With Cessna’s new Service Direct by Citation, the company’s product-support experts have devised a way to extend Cessna-brand maintenance services to customers who might not be near a Citation Service Center.
Service Direct, announced at the NBAA Convention in October, combines existing Citation services with newly developed programs, said Mark Paolucci, senior vice president of customer service, “to provide an offering of complete logistical support.” That means, he explained, a different way of delivering service or “call us anytime you need us” capability. He pointed out that a consumer with a broken refrigerator doesn’t haul it to the fix-it shop; the repair person travels to the customer’s house. “We’re moving in that direction,” he said, “which helps customers avoid using up airplane cycles, wearing out brakes and burning fuel.”
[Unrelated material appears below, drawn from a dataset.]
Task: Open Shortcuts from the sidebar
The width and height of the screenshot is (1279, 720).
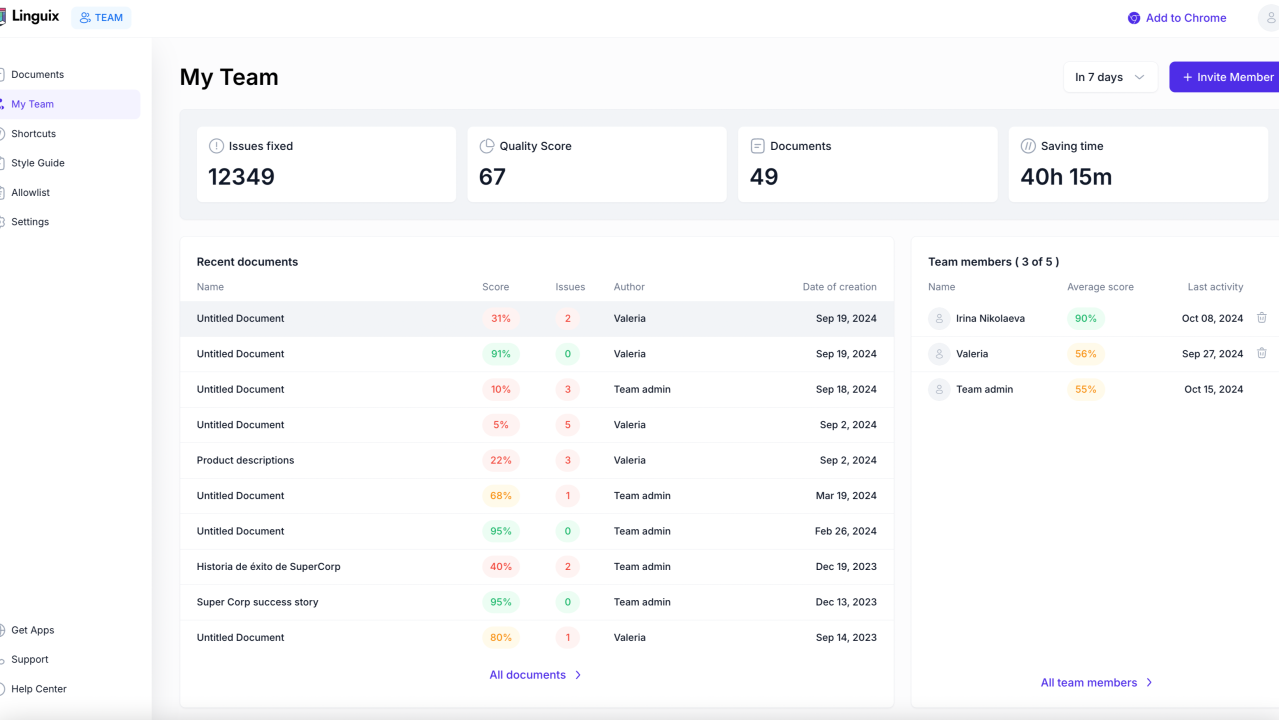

In practice, what this means is that Cessna will position teams of mechanics at locations near where customers are located. These mechanics will be available for a variety of duties, including helping an operator put a new Citation to work, supplementing an operator’s maintenance department when mechanics are on vacation and helping with jobs that the operator can’t handle.
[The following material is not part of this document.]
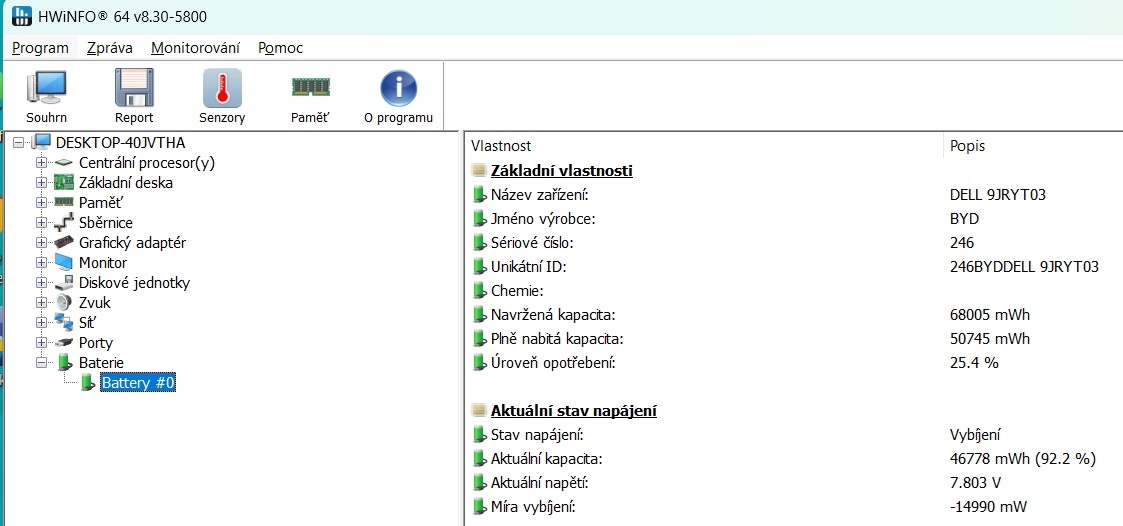The width and height of the screenshot is (1123, 526).
Task: Expand the Centrální procesor(y) node
Action: [41, 163]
The remotely based Service Direct teams can handle most jobs, but for major work, the airplane will have to be flown to a Citation Service Center.
Technicians assigned to the remote locations will be equipped with the tools to service the customer’s aircraft. If the technicians are based at the customer location, the tools will be located there, too. If a customer doesn’t need a full-time technician, then one technician could be shared among multiple customers and operate with a Cessna mobile service unit truck. Cessna has four mobile service units, including one collocated at its Mesa, Ariz. service center because there is a lot of Citation traffic in the Southwest U.S, according to Paolucci. Two more were due to be added by year-end and more are planned. The trucks carry a complete set of jacks, a hydraulic drive unit to run the aircraft’s hydraulic system, nitrogen, oxygen, electrical power, spare parts and computers with diagnostic programs and maintenance manuals.
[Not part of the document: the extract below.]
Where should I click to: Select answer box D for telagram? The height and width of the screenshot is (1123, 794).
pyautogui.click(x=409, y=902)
Cessna has also fielded a Citation Ultra air response team to fly parts and technicians to fix customer airplanes in a crisis. “We consider that to be one in which shipping the part will not get it there in time to allow the customer to make the next flight,” said Paolucci.
The ultimate benefit of working with remotely based Cessna technicians and the mobile service units, Paolucci said, is that it preserves the Cessna service center pedigree in the customers’ logbooks. “And at resale time, operators have a Cessna sign-off.”